Prescription drug-opposed therapists plan to meet Friday

A small group of therapists who have been bucking the psychiatric mainstream for almost 40 years is meeting in Philadelphia on Friday to talk about how to help those with mental illnesses without prescribing drugs.

The International Society for Ethical Psychology and Psychiatry opposes the medical or biological model of mental illness that sees medications as a way to combat chemical or structural problems in the brain.

The group sees even the most serious of mental illnesses, maladies like schizophrenia and bipolar disorder, as a reaction to trauma, emotional pain or conflict, said Al Galves, a retired psychologist in New Mexico who is the society's executive director. Symptoms like sadness tell you to pay attention and change. "It's a signal. It's an alarm," he said. "Do something about it."

While he sees signs that its message is being heard, Galves said the group is clearly in the minority. "We're not winning the battle," he said.

Its memberships have held steady for years at about 200 therapists, he said. Compare that to the 137,000 members claimed by the American Psychological Association and 36,000 by the American Psychiatric Association.

ISEPP's two-day meeting, which costs $225 per day or $375 for both days, starts Friday at the Philadelphia Airport Marriott. Speakers will tackle topics like "Transformational Change vs. Symptom Suppression," "Rethinking Madness" and "Recovery from Psychiatry," but not all agree with the group's stance on medication.





Galves said the meeting helps members recharge. "We're really inspiring ourselves," he said.

One prominent speaker is Irving Kirsch, a placebo expert and instructor at Harvard Medical School who wrote "The Emperor's New Drugs: Exploding the Antidepressant Myth." His analysis of studies on antidepressants found they were mostly no better than placebos, or sugar pills. (Placebos are often surprisingly effective in psychological studies.) The real medicines were slightly better than placebos for the ten percent of patients with the most severe depression.

In an interview Thursday, Kirsch said psychotherapy and physical exercise are just as effective as the pills, without any side effects. He said antidepressants do have withdrawal symptoms and increase the likelihood of relapse. He thinks they should only be a "last resort."

Many people with depression really do need help, he said, and he wants more funding to study which treatments are best. Kirsch said he couldn't comment on treatments for other mental illnesses.

After an interview with Kirsch aired in February on the CBS program 60 Minutes, the American Psychiatric Association took the unusual step of issuing a press release that called the piece "irresponsible and dangerous."

Salman Akhtar, a Thomas Jefferson University psychiatrist, will talk at the meeting about the therapist-patient relationship. He thinks medications can help people with schizophrenia and bipolar disorder, but doesn't prescribe drugs for most of his 10 psychotherapy patients. The therapists he supervises prescribe drugs for 80 percent of their patients.
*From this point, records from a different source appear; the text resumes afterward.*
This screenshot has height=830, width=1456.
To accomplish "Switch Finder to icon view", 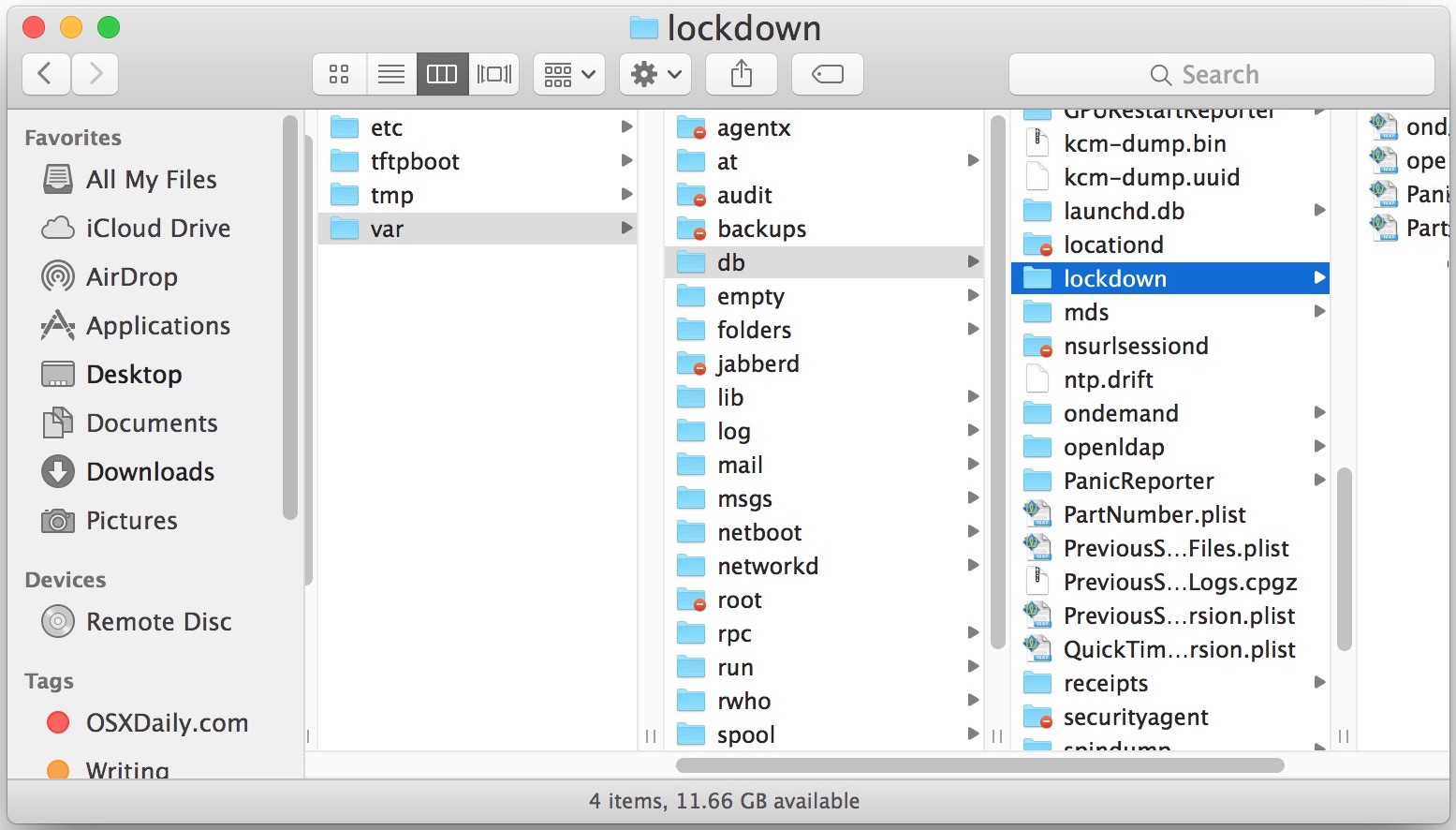I will [338, 73].
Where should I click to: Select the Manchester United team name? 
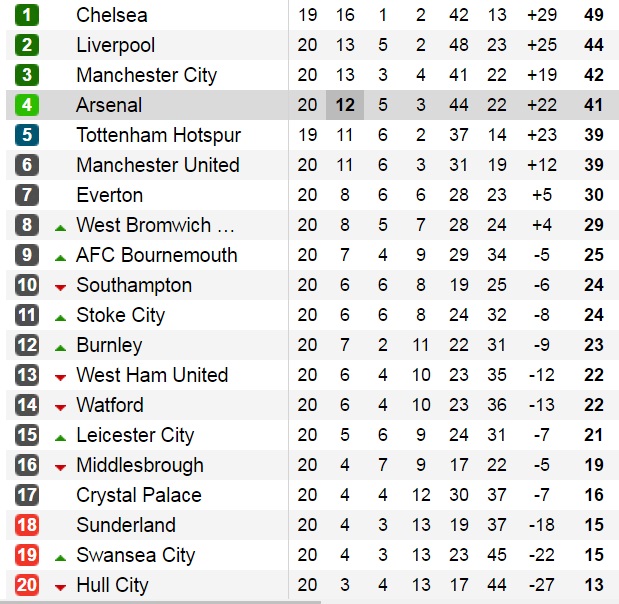click(157, 165)
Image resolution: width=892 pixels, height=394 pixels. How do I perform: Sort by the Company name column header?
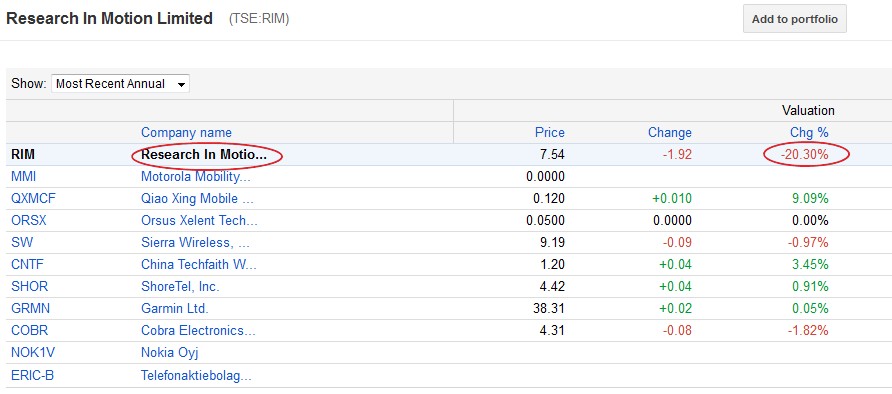coord(186,132)
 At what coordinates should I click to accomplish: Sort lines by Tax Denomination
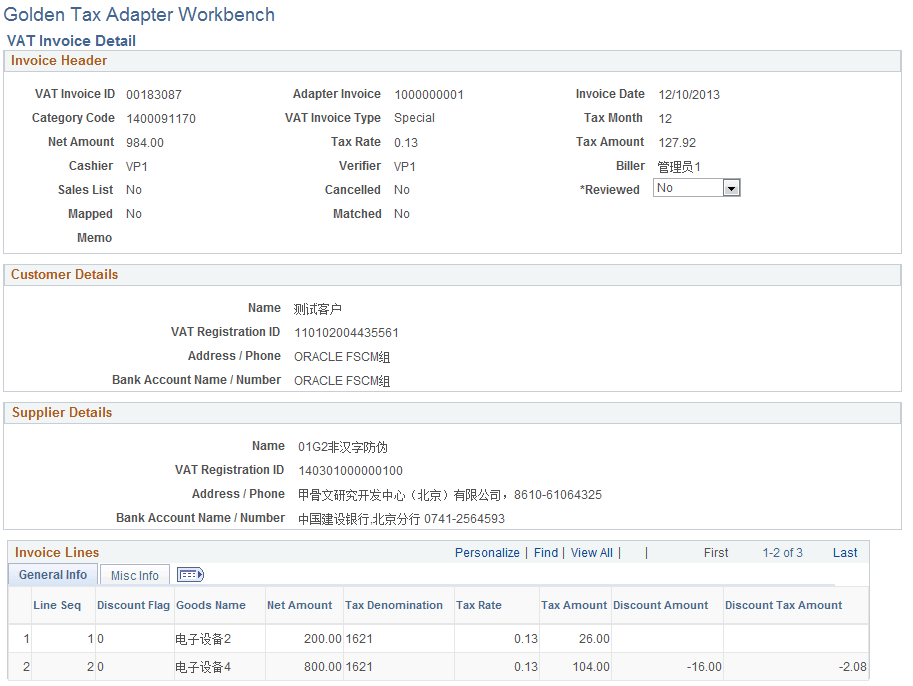click(x=393, y=605)
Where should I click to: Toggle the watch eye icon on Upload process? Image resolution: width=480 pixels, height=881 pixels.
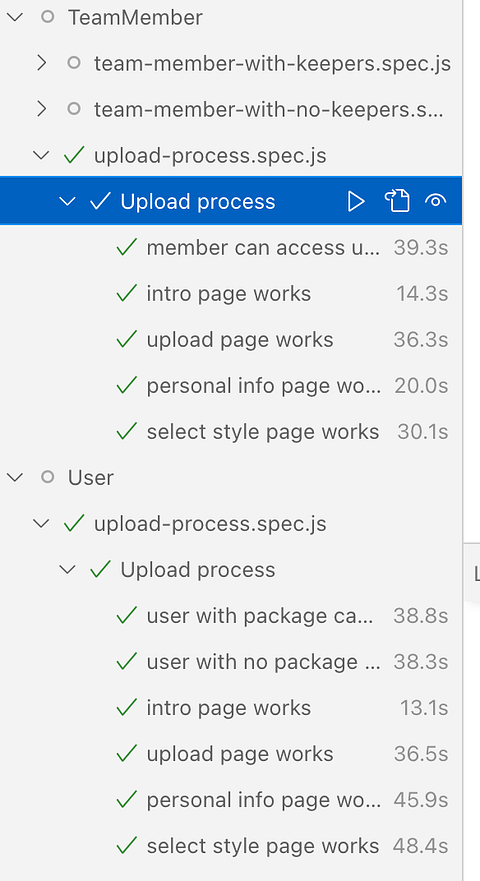click(x=436, y=201)
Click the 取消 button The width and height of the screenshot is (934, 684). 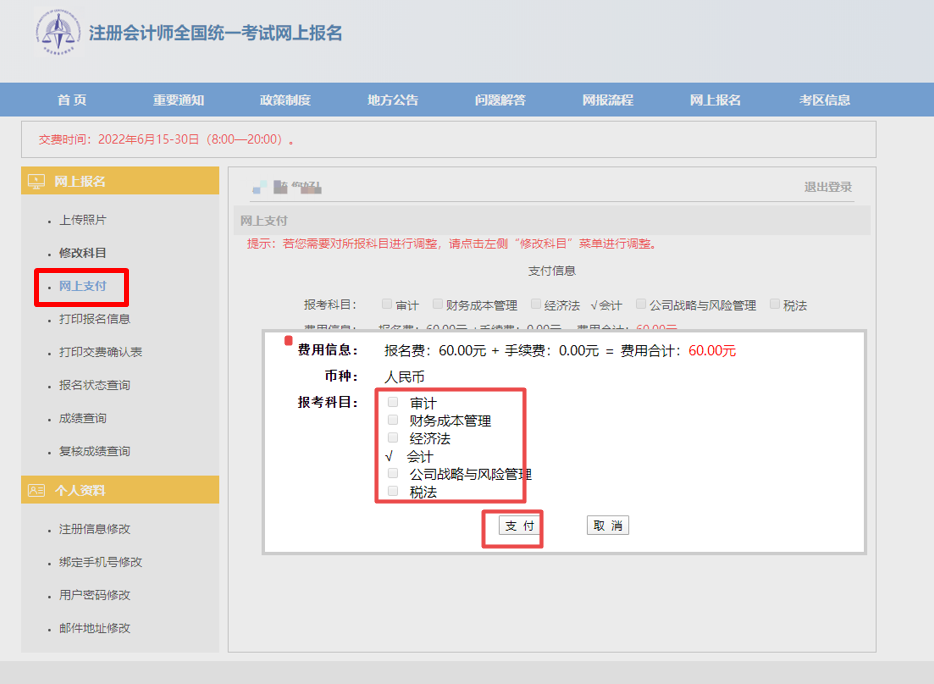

Psychiatric medicines, he said, "are not as bad as some people think and they are not as good as some people think."

Many of the problems that drive patients to seek help - distress about loneliness, divorce or mounting debt - are not "fixable with medication at all," he said.

Akhtar said that therapists' training often focuses on how to talk or listen, but he wants members of the group to think about something else. "What is the attitude we should have before we talk, before we listen?" Therapists need to come to the relationship with a vision of what the patient could be after therapy and with faith that the patient can improve.

Staying grounded and secure can be challenging, he said. "It's not easy to help a human being, especially one who's internally trapped."